--- Material provided ---

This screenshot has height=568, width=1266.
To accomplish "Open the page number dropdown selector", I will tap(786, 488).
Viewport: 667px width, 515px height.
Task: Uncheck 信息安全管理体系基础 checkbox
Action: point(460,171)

---

**Assignment:** Set down the entire material again, exactly as it stands.

**Exercise answer:**
This screenshot has height=568, width=1266.
To accomplish "Open the page number dropdown selector", I will tap(786, 488).
Viewport: 667px width, 515px height.
Task: Uncheck 信息安全管理体系基础 checkbox
Action: point(460,171)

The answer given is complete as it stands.